Fire Bear was one of the best-educated of the younger generation of Indians. He had carried off honors at an Eastern school, both in his studies and athletics. But his haunts had been the traders' stores when he returned to the reservation. Then he became possessed of the idea that he was a medicine man. Fervor burned in his veins and fired his speech. The young fellows who had idled with him became his zealots. He began making prophecies which mysteriously worked out. He had prophesied a flood, and one came, sweeping away many lodges. When he and his followers were out of food, he had prophesied that plenty would come to them that day.
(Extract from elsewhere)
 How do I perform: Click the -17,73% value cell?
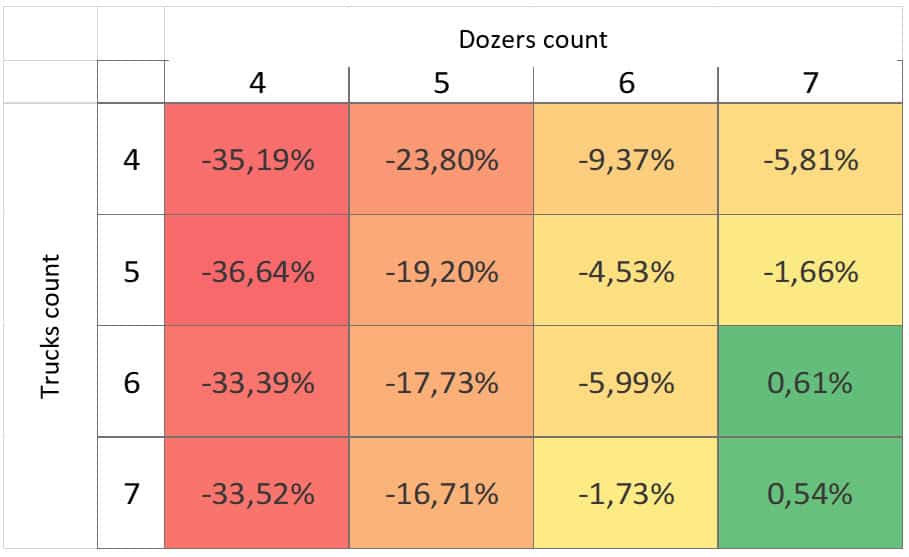441,382
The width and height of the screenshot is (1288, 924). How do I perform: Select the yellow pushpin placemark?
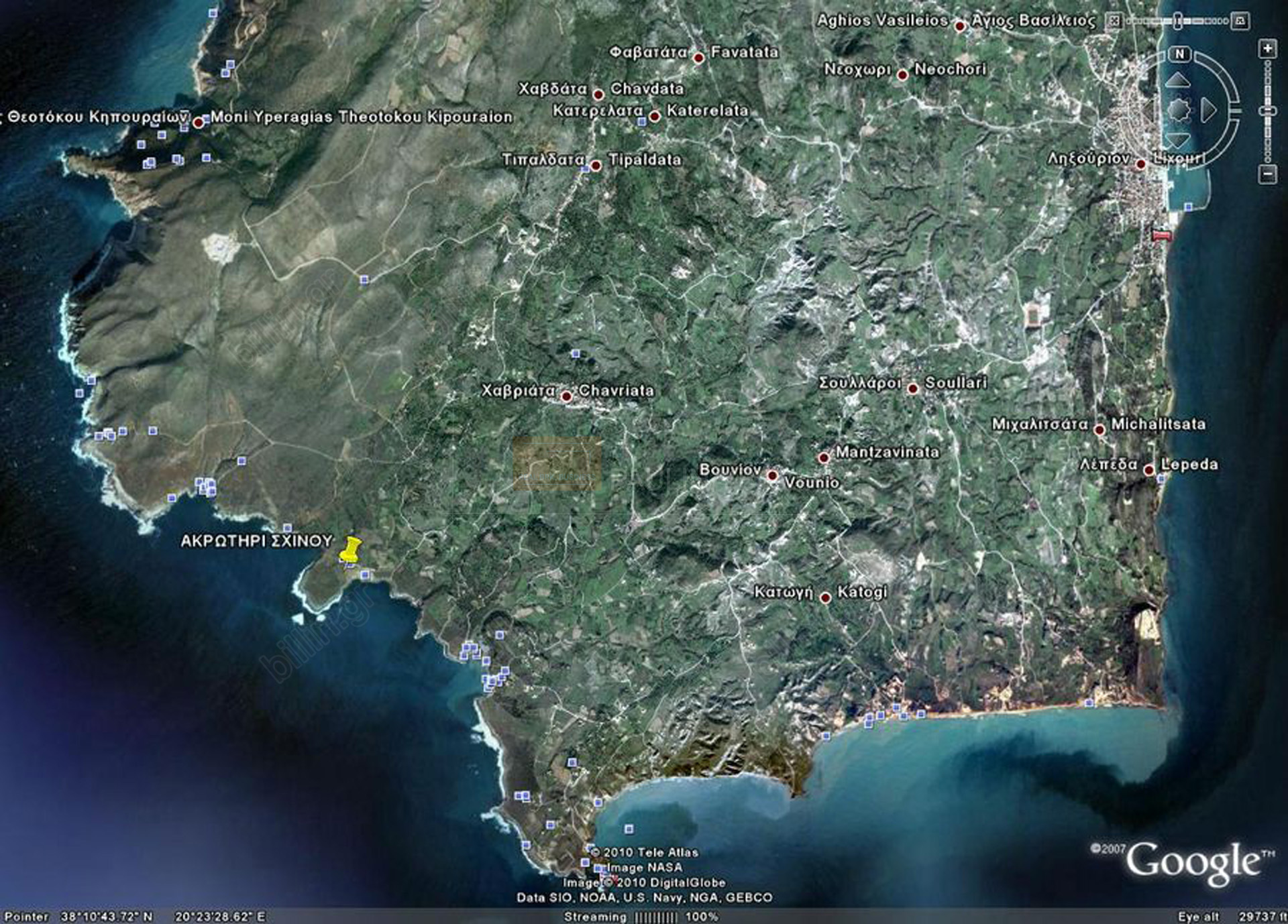click(350, 550)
It so happened that lightning that morning struck the trace chain on a load of wood that was being hauled down the mountain-side by a white leaser. The four oxen drawing the load were killed, and the white man gave the beef to the Indians, on condition that they would remove the hides for him. This had sent Fire Bear's stock soaring and had gained many recruits for his camp – even some of the older Indians joining.

Lowell had treated Fire Bear leniently – too leniently most of the white men near the reservation had considered. With the Indians' religious ceremonials had gone the usual dancing. An inspector from Washington had sent in a recommendation that the dancing be stopped at once. Lowell had received several broad hints, following the inspector's letter, but he was waiting an imperative order before stopping the dancing, because he knew that any high-handed interference just then would undo an incalculable amount of his painstaking work with the Indians. He had figured that he could work personally with Fire Bear after the young medicine man's first ardor in his new calling had somewhat cooled. Then had come the murder, with everything pointing to the implication of the young Indian, and with consequent action forced on the agent.

A threatening circle surrounded the white men in Fire Bear's camp.

"Why didn't you bring the Indian police to arrest me?" asked the young Indian leader.

"Because I thought you'd see things in their right light and come," said Lowell.

Fire Bear thought a moment.

"Well, because you did not bring the police, I will go with you," he said.

"You don't have to tell us anything that might be used against you," said the sheriff.

Fire Bear smiled bitterly.

"I've studied white man's law," he said.

Redmond rubbed his head in bewilderment. Such words, coming from a blanketed Indian, in such primitive surroundings, passed his comprehension. Yet Lowell thought, as he smiled at the sheriff's amazement, that it merely emphasized the queer jumble of old and new on every reservation.

"I'll ask you to wait for me out there in the trees," said Fire Bear.

Redmond hesitated, but the agent turned at once and walked away, and the sheriff finally followed. Fire Bear exhorted his followers a few moments, and then disappeared in his tent. Soon he came out, dressed in the "store clothes" of the ordinary Indian. He joined Redmond and the agent at the edge of the glade, and they made their way toward the creek, no one venturing to follow from the camp. At the bottom of the slope they found the Indian helpers with the horses.